Have you ever driven autocross in a FR car? I'll assume you have. I've never really heard the term "trail braking" before. Of course I've only raced for one season back in Salt Lake, and I didn't worry about braking so much as drifting. Except when I came to a box, and you have to tap the brakes to enter those. Where in San Diego do you race?


----------



## t1g.com (Jun 11, 2003)

Trail braking takes some getting used to, especially with all the other things you have to think about like hitting the apex, keeping the car balanced, and keeping an eye out for other cars around you. but it helps alot once you get it down. Here's a site that talks a little bit about trail braking: http://www.opentrackracing.com/112002_techtalk.html 
(cut and paste) also head down to Barnes and Noble and pick up Speed Secrets I & II, I remember buying the books for around 15bucks a piece but they really go in depth about being a better driver and getting around the track smoother and faster. Are you planning to autocross in April at the Q? I've never autocrosses yet, but I have done track events in Willow Springs, Streets of Willow and Parumph and trail braking helps out at those tracks for me, tell me how it goes at the Q.


----------



## SR20 Who Knew? (Jul 29, 2003)

smokey79 said:


> Where in San Diego do you race?


At Qualcomm Staduim. I haven't raced autocross yet, but I did a lot of drag racing there, with my stock SE-R  . Either way it was fun.



t1g.com said:


> Are you planning to autocross in April at the Q?

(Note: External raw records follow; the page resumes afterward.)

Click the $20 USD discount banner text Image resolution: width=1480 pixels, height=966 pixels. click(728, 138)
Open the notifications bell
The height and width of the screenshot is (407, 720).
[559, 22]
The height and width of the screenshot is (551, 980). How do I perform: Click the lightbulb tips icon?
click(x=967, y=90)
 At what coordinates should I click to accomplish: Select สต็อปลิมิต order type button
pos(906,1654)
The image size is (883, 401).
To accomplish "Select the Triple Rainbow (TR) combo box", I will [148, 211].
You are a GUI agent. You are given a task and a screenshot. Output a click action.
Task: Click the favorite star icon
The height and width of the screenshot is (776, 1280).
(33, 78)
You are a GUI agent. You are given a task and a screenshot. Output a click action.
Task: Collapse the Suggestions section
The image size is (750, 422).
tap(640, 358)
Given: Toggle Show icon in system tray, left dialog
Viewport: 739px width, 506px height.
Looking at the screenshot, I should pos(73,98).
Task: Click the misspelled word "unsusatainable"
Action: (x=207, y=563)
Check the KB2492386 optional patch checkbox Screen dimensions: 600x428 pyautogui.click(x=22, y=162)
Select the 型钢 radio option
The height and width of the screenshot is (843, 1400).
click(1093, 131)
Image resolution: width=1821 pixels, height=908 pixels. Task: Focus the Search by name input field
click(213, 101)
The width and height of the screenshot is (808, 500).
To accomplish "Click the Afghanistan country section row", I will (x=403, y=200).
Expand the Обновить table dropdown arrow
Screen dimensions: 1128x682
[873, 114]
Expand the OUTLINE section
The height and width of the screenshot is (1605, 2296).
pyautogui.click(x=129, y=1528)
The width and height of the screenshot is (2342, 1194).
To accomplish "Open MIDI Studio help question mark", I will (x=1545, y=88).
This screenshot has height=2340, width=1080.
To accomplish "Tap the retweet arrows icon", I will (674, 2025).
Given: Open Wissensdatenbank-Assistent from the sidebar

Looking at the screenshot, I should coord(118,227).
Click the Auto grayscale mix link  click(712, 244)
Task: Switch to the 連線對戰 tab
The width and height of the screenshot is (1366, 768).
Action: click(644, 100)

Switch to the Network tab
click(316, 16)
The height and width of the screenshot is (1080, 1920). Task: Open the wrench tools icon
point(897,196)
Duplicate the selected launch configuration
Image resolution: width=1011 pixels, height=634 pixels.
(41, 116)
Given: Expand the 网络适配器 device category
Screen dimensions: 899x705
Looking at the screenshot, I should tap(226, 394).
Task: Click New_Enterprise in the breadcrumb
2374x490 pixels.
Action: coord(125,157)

Yeah, I'm aiming to make it to the April 4th event. Got 40 bucks in a jar so I can use it to enter and to make sure I don't spend it on something stupid. I also wanted to go to rally school but the closest one to me is about 4 hours away and they only have one per year I think and I missed it :balls: 

The link you gave was very helpful. So basically it's braking late and making a smooth transition from slowing down to speeding up. Can I use left foot braking to make the transition even smoother?


----------